▸ **REQUIRED ACTION**
Return every line from the listing where the word "Γάιος" occurs.

▸ **THE RECORDS**

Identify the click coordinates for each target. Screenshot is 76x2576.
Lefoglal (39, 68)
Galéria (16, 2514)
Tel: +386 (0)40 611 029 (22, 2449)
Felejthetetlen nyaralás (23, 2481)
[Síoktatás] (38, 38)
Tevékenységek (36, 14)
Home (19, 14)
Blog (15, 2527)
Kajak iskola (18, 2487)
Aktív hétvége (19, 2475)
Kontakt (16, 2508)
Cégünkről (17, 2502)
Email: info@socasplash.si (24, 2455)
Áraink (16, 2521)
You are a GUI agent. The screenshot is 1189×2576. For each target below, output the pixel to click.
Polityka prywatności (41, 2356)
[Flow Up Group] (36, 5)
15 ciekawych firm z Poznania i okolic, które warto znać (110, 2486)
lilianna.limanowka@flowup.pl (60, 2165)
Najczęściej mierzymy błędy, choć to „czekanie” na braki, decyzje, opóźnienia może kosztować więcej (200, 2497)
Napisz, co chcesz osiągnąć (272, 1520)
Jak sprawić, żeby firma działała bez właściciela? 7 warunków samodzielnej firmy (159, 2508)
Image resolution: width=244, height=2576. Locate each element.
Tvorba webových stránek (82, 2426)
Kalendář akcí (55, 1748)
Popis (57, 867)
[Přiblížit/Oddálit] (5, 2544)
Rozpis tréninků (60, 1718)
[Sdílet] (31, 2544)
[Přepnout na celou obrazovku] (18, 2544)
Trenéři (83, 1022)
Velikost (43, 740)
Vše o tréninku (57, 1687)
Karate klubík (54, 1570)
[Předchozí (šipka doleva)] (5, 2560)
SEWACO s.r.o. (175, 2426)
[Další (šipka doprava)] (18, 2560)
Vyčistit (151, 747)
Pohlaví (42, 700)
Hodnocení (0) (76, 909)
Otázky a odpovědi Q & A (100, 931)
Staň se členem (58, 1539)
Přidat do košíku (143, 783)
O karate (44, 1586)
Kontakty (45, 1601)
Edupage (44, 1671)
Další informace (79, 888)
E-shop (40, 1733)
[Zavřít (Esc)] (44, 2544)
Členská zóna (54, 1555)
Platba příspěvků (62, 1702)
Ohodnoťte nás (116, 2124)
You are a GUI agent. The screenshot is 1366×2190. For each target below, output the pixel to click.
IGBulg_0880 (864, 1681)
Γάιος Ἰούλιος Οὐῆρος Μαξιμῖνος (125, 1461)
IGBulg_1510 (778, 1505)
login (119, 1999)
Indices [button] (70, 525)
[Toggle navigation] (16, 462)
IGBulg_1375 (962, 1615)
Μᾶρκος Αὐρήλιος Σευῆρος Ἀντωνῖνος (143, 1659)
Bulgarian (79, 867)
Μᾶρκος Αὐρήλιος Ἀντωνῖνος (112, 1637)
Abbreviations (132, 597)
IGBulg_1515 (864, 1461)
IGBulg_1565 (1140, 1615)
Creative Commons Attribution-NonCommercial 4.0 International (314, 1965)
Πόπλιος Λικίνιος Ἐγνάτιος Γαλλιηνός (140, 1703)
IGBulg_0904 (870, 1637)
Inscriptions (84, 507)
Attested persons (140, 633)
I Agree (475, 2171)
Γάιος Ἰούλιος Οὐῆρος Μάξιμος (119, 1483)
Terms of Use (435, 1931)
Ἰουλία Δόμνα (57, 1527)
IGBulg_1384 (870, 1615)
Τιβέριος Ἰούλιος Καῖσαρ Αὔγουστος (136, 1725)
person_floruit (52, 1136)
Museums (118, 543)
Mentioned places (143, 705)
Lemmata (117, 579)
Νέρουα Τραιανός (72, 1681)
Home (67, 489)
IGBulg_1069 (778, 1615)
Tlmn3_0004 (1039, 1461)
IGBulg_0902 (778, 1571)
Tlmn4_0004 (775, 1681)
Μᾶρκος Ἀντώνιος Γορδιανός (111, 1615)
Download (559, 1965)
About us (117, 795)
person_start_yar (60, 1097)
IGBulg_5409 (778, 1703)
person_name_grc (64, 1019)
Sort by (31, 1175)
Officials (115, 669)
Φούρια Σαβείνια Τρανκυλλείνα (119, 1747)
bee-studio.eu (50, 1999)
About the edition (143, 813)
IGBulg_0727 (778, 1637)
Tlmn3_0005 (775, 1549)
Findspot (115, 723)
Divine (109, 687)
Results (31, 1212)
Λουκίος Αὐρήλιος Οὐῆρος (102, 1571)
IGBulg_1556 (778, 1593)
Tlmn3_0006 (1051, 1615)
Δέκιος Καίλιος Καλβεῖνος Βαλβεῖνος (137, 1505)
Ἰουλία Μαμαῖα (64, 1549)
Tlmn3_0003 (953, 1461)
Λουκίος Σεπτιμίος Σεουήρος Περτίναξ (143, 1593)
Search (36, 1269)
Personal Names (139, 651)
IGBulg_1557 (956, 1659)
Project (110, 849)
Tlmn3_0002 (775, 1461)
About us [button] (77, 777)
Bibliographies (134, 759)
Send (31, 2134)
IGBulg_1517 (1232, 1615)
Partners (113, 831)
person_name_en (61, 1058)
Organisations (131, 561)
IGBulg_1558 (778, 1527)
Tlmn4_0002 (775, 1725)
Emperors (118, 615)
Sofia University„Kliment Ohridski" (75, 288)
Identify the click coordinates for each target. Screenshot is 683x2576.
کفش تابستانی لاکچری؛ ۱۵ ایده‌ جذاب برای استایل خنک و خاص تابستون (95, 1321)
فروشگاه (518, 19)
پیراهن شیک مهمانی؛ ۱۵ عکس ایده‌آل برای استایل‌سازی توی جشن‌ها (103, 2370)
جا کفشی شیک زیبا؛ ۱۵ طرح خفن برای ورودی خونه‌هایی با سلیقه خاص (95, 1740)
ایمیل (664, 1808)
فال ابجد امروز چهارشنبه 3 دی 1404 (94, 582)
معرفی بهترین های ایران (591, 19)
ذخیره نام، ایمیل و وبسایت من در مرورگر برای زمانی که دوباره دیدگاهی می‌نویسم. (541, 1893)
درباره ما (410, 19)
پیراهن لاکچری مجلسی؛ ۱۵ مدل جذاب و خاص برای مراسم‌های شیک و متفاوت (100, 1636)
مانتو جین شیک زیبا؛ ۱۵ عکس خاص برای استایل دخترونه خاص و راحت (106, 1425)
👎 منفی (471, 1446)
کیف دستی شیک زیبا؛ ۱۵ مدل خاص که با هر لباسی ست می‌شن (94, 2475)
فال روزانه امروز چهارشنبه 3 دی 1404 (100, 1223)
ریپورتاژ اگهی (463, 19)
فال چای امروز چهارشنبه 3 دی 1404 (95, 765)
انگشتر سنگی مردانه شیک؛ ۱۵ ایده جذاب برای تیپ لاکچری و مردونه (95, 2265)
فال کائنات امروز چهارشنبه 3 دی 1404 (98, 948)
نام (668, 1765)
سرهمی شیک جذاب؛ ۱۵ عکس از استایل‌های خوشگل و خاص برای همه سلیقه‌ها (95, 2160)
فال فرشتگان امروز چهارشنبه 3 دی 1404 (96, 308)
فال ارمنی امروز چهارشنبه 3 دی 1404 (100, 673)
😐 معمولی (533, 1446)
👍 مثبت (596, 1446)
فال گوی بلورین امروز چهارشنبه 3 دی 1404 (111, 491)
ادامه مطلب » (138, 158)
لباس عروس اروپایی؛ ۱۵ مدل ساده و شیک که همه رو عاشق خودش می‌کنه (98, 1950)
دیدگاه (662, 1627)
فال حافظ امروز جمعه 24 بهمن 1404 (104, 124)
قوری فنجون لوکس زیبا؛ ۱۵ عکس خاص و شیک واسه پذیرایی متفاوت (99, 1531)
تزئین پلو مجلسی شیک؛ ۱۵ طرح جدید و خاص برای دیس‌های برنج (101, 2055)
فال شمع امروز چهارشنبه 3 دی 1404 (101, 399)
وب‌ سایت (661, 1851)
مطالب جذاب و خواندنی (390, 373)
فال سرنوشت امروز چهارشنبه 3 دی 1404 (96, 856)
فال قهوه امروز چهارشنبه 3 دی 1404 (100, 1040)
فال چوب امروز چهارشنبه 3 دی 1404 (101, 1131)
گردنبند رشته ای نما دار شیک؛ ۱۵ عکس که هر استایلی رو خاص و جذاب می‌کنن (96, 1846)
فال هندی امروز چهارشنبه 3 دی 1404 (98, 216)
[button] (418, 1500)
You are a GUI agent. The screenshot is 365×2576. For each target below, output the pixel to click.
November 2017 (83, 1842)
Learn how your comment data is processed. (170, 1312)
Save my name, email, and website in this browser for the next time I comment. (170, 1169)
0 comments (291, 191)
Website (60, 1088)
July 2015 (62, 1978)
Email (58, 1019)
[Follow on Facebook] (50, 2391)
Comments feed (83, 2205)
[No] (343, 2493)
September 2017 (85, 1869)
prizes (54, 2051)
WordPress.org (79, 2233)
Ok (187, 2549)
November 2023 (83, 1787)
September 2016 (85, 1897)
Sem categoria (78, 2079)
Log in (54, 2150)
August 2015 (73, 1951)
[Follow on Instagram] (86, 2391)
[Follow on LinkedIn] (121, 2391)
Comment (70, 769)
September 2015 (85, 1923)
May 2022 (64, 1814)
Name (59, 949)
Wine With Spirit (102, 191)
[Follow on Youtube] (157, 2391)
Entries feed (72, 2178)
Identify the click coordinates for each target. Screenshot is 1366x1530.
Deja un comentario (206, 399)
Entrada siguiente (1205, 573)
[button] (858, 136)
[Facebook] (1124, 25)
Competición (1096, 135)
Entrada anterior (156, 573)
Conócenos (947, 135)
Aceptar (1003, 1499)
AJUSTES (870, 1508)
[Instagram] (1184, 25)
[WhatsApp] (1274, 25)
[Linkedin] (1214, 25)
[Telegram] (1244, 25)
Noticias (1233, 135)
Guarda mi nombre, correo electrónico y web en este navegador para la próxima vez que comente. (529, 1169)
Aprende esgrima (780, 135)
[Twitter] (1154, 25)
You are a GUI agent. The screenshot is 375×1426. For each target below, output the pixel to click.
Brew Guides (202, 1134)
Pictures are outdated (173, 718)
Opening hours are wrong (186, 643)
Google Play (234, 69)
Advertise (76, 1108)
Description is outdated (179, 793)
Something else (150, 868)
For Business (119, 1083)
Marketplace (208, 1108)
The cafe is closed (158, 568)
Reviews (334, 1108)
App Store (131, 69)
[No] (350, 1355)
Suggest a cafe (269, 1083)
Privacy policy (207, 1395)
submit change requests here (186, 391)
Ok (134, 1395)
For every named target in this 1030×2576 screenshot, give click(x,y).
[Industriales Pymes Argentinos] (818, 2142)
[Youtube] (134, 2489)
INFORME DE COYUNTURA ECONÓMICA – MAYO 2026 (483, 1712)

▸ **YOUR RESPONSE**
Γάιος Ἰούλιος Οὐῆρος Μαξιμῖνος (125, 1461)
Γάιος Ἰούλιος Οὐῆρος Μάξιμος (119, 1483)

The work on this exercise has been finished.